Core Choinomics

 

The Ministry of Strategy and Finance finalized the tax law enforcement ordinance for next year on Dec. 25. According to it, enterprises have to spend at least 80% – much higher than previous expectations – of their annual income on investment, payment for employees, dividend payment, etc. Huge taxes are imposed on the portion not used for the purposes but left as internal reserves.

The enforcement ordinance, which will be effective for three years, constitutes the most important part of Deputy Prime Minister and Minister of Strategy and Finance Choi Kyung-hwan’s plan for stimulating the national economy not by increasing corporate profits but by increasing household incomes. The ordinance is applied to non-small and medium enterprises with an equity capital of at least 50 billion won and conglomerate subsidiaries subject to the ban on cross-shareholding.
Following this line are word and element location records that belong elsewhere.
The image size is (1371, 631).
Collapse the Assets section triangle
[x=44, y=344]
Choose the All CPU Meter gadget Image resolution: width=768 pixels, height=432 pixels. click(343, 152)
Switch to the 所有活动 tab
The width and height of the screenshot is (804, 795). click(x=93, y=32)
They can choose between two options. One is to spend up to 80% of annual earnings on wage payment, investment and dividend payment while being subject to a 10% taxation on the rest and the other is to spend 30% of the earnings on wage payment and dividend payment. Equity investment such as overseas investment and M&A is not included in the definition of the investment according to the plan.

According to market research firm CEO Score, the new enforcement ordinance is expected to pose an additional tax burden of 1.081 trillion won on the top 10 Korean business groups while the amount is estimated to be reduced to approximately 700 billion won on condition that the business groups double their average dividend payout ratio to 20% in step with the government policy. The extra tax burden is estimated at about 554.7 billion won for the Hyundai Motor Group and 379.9 billion won for the Samsung Group with their sum accounting for no less than 86.4% of the total of the 10 groups.
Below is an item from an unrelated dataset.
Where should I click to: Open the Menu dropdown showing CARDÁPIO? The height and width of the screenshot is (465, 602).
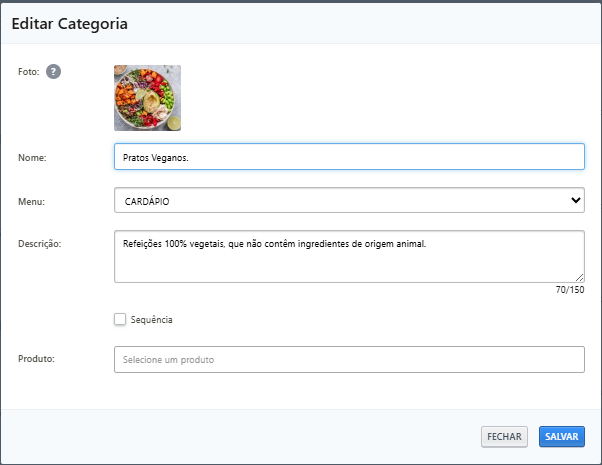pyautogui.click(x=349, y=200)
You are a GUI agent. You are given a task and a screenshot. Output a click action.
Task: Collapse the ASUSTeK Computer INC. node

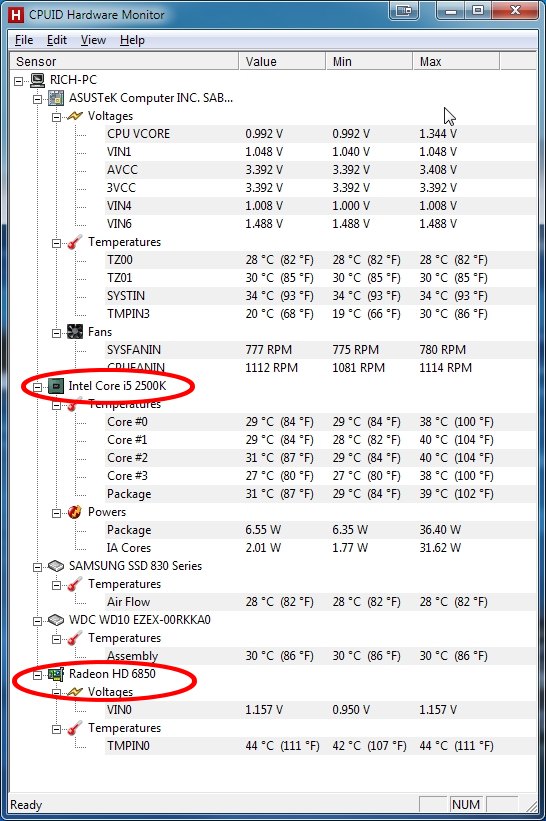tap(38, 99)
The Hyundai Motor Group’s burden might be significantly reduced if the recent purchase of the Korea Electric Power Corporation (KEPCO) building in Samsung-dong, Seoul at 10.55 trillion won is regarded as investment. Still, the government is highly cautious about this matter because corporations, amid the current economic recession, could resort to real estate purchase rather than capital investment in an attempt to dodge taxes.

Under the circumstances, an increasing number of the business groups are looking to expand dividend payments. Samsung Electronics recently made an announcement of dividend expansion and Hyundai Motor Company followed on December 24. It is said that the latter is going to increase the dividend per share by at least 30% from a year ago.